Starting at the line that has "Given: Click the Save button" and stopping after the line that has "Looking at the screenshot, I should tap(971, 816).", output that material as a two-column CSV headed instruction and action. Give one row per instruction with its answer, putting each in a quoted field and turning line breaks into spaces.

▼▼▼

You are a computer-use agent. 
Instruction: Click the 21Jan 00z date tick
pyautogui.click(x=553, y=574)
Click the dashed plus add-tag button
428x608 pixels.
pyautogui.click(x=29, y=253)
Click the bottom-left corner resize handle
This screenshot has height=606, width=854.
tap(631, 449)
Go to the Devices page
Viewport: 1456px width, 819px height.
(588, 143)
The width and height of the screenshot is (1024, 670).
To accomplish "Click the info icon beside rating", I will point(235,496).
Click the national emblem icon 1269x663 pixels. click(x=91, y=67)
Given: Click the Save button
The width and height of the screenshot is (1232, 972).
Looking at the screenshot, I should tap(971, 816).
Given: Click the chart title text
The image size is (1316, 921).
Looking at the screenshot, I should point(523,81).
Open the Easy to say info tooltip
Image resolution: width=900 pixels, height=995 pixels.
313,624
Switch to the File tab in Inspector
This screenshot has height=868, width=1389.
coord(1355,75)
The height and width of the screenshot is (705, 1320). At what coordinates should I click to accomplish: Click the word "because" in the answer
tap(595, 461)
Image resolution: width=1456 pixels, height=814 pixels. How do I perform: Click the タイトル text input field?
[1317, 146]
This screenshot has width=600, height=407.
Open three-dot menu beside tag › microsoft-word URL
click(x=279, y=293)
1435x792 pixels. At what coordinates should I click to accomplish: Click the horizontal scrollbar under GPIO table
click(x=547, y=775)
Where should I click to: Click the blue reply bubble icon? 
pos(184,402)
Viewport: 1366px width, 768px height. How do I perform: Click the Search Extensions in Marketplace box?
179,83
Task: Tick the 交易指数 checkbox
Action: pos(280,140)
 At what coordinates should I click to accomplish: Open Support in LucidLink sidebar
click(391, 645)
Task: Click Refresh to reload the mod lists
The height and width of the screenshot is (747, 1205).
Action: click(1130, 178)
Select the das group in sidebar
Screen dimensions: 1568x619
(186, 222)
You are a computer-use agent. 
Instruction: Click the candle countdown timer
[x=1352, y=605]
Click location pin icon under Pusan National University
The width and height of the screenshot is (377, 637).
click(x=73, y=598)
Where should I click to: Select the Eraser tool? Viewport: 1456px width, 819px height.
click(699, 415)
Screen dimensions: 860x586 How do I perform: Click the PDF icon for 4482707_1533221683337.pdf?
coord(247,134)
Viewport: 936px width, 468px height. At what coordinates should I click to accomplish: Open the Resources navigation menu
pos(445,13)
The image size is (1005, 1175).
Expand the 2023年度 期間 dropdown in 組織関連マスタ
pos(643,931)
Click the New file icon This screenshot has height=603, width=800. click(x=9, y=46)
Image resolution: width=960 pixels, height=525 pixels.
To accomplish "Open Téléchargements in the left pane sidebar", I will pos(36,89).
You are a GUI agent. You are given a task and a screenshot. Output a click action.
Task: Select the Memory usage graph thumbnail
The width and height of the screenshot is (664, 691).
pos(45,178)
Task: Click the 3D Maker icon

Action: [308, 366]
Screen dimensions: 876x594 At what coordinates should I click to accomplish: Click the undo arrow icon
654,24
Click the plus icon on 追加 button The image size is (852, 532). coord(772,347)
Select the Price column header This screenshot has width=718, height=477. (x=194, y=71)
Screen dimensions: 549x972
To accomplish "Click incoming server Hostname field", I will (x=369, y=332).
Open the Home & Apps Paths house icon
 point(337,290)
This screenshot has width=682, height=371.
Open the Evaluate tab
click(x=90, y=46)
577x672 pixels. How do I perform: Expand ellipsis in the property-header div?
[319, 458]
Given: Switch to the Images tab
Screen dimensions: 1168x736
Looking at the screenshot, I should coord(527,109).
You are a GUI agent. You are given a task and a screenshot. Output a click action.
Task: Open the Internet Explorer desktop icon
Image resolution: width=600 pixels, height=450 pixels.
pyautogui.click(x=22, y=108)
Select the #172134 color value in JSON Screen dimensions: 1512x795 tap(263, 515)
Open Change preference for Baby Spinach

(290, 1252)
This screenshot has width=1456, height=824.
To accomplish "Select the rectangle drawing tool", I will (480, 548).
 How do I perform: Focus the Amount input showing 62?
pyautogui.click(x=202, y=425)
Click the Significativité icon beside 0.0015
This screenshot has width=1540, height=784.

▲▲▲

RESULT OF THE TASK:
instruction,action
"Given: Click the Save button The width and height of the screenshot is (1232, 972).","Looking at the screenshot, I should tap(971, 816)."